- **Records provided**

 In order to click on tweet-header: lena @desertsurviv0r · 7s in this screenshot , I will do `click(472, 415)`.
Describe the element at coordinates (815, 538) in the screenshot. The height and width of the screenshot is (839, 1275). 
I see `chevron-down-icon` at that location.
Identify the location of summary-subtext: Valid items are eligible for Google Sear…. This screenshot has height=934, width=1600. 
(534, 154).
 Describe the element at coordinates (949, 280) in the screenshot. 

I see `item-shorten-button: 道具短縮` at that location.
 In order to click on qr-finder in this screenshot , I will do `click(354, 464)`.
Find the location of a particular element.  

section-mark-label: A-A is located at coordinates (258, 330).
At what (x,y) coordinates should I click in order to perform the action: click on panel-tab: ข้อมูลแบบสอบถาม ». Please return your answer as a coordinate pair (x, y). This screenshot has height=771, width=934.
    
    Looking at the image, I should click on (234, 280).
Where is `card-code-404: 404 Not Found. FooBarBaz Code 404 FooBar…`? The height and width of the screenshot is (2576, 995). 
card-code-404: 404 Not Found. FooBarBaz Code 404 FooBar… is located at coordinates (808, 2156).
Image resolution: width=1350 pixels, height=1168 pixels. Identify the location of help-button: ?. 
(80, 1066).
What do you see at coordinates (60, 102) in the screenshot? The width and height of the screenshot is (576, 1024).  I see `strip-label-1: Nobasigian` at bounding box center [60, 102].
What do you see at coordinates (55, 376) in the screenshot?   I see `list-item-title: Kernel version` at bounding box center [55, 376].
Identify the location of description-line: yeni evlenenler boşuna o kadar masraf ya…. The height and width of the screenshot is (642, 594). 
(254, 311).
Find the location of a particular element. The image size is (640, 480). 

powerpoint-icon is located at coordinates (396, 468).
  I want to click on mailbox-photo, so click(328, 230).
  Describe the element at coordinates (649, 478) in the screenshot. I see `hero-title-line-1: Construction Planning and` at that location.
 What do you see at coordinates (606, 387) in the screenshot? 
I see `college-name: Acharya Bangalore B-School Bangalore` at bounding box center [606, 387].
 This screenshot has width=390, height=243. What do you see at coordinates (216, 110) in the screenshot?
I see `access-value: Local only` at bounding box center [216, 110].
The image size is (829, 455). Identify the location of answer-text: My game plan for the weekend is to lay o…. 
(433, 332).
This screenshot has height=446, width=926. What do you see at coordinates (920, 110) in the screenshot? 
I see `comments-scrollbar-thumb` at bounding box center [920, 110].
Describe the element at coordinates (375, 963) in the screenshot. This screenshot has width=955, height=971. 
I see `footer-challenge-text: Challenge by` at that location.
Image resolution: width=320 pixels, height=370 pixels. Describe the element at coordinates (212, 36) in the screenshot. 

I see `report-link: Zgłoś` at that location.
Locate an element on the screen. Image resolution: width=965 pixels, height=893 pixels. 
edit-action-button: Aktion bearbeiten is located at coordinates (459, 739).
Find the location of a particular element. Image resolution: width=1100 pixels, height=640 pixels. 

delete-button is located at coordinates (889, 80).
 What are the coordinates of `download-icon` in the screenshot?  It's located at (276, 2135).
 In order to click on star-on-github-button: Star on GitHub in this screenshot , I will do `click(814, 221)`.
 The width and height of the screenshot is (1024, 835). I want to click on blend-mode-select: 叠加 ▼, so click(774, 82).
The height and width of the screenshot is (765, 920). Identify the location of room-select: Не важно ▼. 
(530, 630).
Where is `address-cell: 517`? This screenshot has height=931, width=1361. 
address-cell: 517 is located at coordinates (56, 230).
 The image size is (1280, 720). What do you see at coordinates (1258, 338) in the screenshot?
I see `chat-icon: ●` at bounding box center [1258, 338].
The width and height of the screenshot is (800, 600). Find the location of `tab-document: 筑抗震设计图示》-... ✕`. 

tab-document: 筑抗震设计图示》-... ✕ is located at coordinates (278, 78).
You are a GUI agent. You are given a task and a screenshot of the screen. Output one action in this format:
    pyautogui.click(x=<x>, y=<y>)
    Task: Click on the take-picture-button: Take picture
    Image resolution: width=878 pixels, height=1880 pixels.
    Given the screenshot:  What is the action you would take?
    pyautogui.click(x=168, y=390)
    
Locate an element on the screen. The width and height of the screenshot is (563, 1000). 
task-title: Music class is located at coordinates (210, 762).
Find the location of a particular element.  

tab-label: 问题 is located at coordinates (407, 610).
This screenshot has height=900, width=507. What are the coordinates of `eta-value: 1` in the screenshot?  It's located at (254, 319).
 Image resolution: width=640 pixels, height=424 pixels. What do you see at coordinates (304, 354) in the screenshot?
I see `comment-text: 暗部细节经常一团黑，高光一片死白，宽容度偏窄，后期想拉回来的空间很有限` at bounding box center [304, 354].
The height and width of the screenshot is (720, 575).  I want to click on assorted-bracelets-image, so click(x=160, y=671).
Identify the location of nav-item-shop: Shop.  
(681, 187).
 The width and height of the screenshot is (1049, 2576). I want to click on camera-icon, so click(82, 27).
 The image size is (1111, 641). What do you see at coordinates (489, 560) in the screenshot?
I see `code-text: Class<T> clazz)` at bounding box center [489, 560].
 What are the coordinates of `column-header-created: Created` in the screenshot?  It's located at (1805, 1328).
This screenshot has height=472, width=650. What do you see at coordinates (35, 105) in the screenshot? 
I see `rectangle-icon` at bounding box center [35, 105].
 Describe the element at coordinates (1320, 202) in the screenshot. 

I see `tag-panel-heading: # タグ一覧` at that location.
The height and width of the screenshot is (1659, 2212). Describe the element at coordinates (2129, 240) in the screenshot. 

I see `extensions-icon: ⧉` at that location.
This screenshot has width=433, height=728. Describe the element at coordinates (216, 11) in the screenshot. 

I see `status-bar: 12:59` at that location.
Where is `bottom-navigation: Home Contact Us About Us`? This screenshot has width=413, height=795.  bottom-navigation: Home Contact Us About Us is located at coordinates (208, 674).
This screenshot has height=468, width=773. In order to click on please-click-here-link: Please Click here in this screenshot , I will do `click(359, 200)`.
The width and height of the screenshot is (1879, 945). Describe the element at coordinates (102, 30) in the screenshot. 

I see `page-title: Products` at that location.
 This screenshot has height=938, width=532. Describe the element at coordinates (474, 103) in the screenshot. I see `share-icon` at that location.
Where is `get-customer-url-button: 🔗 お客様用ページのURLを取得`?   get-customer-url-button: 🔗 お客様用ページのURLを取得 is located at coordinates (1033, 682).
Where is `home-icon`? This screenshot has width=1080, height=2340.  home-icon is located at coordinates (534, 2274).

- **Job**
Retype all of the records above line for line, with nothing changed.

- **Result below**
 In order to click on tweet-header: lena @desertsurviv0r · 7s in this screenshot , I will do `click(472, 415)`.
Describe the element at coordinates (815, 538) in the screenshot. The height and width of the screenshot is (839, 1275). 
I see `chevron-down-icon` at that location.
Identify the location of summary-subtext: Valid items are eligible for Google Sear…. This screenshot has height=934, width=1600. 
(534, 154).
 Describe the element at coordinates (949, 280) in the screenshot. 

I see `item-shorten-button: 道具短縮` at that location.
 In order to click on qr-finder in this screenshot , I will do `click(354, 464)`.
Find the location of a particular element.  

section-mark-label: A-A is located at coordinates (258, 330).
At what (x,y) coordinates should I click in order to perform the action: click on panel-tab: ข้อมูลแบบสอบถาม ». Please return your answer as a coordinate pair (x, y). This screenshot has height=771, width=934.
    
    Looking at the image, I should click on (234, 280).
Where is `card-code-404: 404 Not Found. FooBarBaz Code 404 FooBar…`? The height and width of the screenshot is (2576, 995). 
card-code-404: 404 Not Found. FooBarBaz Code 404 FooBar… is located at coordinates (808, 2156).
Image resolution: width=1350 pixels, height=1168 pixels. Identify the location of help-button: ?. 
(80, 1066).
What do you see at coordinates (60, 102) in the screenshot? The width and height of the screenshot is (576, 1024).  I see `strip-label-1: Nobasigian` at bounding box center [60, 102].
What do you see at coordinates (55, 376) in the screenshot?   I see `list-item-title: Kernel version` at bounding box center [55, 376].
Identify the location of description-line: yeni evlenenler boşuna o kadar masraf ya…. The height and width of the screenshot is (642, 594). 
(254, 311).
Find the location of a particular element. The image size is (640, 480). 

powerpoint-icon is located at coordinates (396, 468).
  I want to click on mailbox-photo, so click(328, 230).
  Describe the element at coordinates (649, 478) in the screenshot. I see `hero-title-line-1: Construction Planning and` at that location.
 What do you see at coordinates (606, 387) in the screenshot? 
I see `college-name: Acharya Bangalore B-School Bangalore` at bounding box center [606, 387].
 This screenshot has width=390, height=243. What do you see at coordinates (216, 110) in the screenshot?
I see `access-value: Local only` at bounding box center [216, 110].
The image size is (829, 455). Identify the location of answer-text: My game plan for the weekend is to lay o…. 
(433, 332).
This screenshot has height=446, width=926. What do you see at coordinates (920, 110) in the screenshot? 
I see `comments-scrollbar-thumb` at bounding box center [920, 110].
Describe the element at coordinates (375, 963) in the screenshot. This screenshot has width=955, height=971. 
I see `footer-challenge-text: Challenge by` at that location.
Image resolution: width=320 pixels, height=370 pixels. Describe the element at coordinates (212, 36) in the screenshot. 

I see `report-link: Zgłoś` at that location.
Locate an element on the screen. Image resolution: width=965 pixels, height=893 pixels. 
edit-action-button: Aktion bearbeiten is located at coordinates (459, 739).
Find the location of a particular element. Image resolution: width=1100 pixels, height=640 pixels. 

delete-button is located at coordinates (889, 80).
 What are the coordinates of `download-icon` in the screenshot?  It's located at (276, 2135).
 In order to click on star-on-github-button: Star on GitHub in this screenshot , I will do `click(814, 221)`.
 The width and height of the screenshot is (1024, 835). I want to click on blend-mode-select: 叠加 ▼, so click(774, 82).
The height and width of the screenshot is (765, 920). Identify the location of room-select: Не важно ▼. 
(530, 630).
Where is `address-cell: 517`? This screenshot has height=931, width=1361. 
address-cell: 517 is located at coordinates (56, 230).
 The image size is (1280, 720). What do you see at coordinates (1258, 338) in the screenshot?
I see `chat-icon: ●` at bounding box center [1258, 338].
The width and height of the screenshot is (800, 600). Find the location of `tab-document: 筑抗震设计图示》-... ✕`. 

tab-document: 筑抗震设计图示》-... ✕ is located at coordinates (278, 78).
You are a GUI agent. You are given a task and a screenshot of the screen. Output one action in this format:
    pyautogui.click(x=<x>, y=<y>)
    Task: Click on the take-picture-button: Take picture
    Image resolution: width=878 pixels, height=1880 pixels.
    Given the screenshot:  What is the action you would take?
    pyautogui.click(x=168, y=390)
    
Locate an element on the screen. The width and height of the screenshot is (563, 1000). 
task-title: Music class is located at coordinates (210, 762).
Find the location of a particular element.  

tab-label: 问题 is located at coordinates (407, 610).
This screenshot has height=900, width=507. What are the coordinates of `eta-value: 1` in the screenshot?  It's located at (254, 319).
 Image resolution: width=640 pixels, height=424 pixels. What do you see at coordinates (304, 354) in the screenshot?
I see `comment-text: 暗部细节经常一团黑，高光一片死白，宽容度偏窄，后期想拉回来的空间很有限` at bounding box center [304, 354].
The height and width of the screenshot is (720, 575).  I want to click on assorted-bracelets-image, so click(x=160, y=671).
Identify the location of nav-item-shop: Shop.  
(681, 187).
 The width and height of the screenshot is (1049, 2576). I want to click on camera-icon, so click(82, 27).
 The image size is (1111, 641). What do you see at coordinates (489, 560) in the screenshot?
I see `code-text: Class<T> clazz)` at bounding box center [489, 560].
 What are the coordinates of `column-header-created: Created` in the screenshot?  It's located at (1805, 1328).
This screenshot has height=472, width=650. What do you see at coordinates (35, 105) in the screenshot? 
I see `rectangle-icon` at bounding box center [35, 105].
 Describe the element at coordinates (1320, 202) in the screenshot. 

I see `tag-panel-heading: # タグ一覧` at that location.
The height and width of the screenshot is (1659, 2212). Describe the element at coordinates (2129, 240) in the screenshot. 

I see `extensions-icon: ⧉` at that location.
This screenshot has width=433, height=728. Describe the element at coordinates (216, 11) in the screenshot. 

I see `status-bar: 12:59` at that location.
Where is `bottom-navigation: Home Contact Us About Us`? This screenshot has width=413, height=795.  bottom-navigation: Home Contact Us About Us is located at coordinates (208, 674).
This screenshot has height=468, width=773. In order to click on please-click-here-link: Please Click here in this screenshot , I will do `click(359, 200)`.
The width and height of the screenshot is (1879, 945). Describe the element at coordinates (102, 30) in the screenshot. 

I see `page-title: Products` at that location.
 This screenshot has height=938, width=532. Describe the element at coordinates (474, 103) in the screenshot. I see `share-icon` at that location.
Where is `get-customer-url-button: 🔗 お客様用ページのURLを取得`?   get-customer-url-button: 🔗 お客様用ページのURLを取得 is located at coordinates (1033, 682).
Where is `home-icon`? This screenshot has width=1080, height=2340.  home-icon is located at coordinates (534, 2274).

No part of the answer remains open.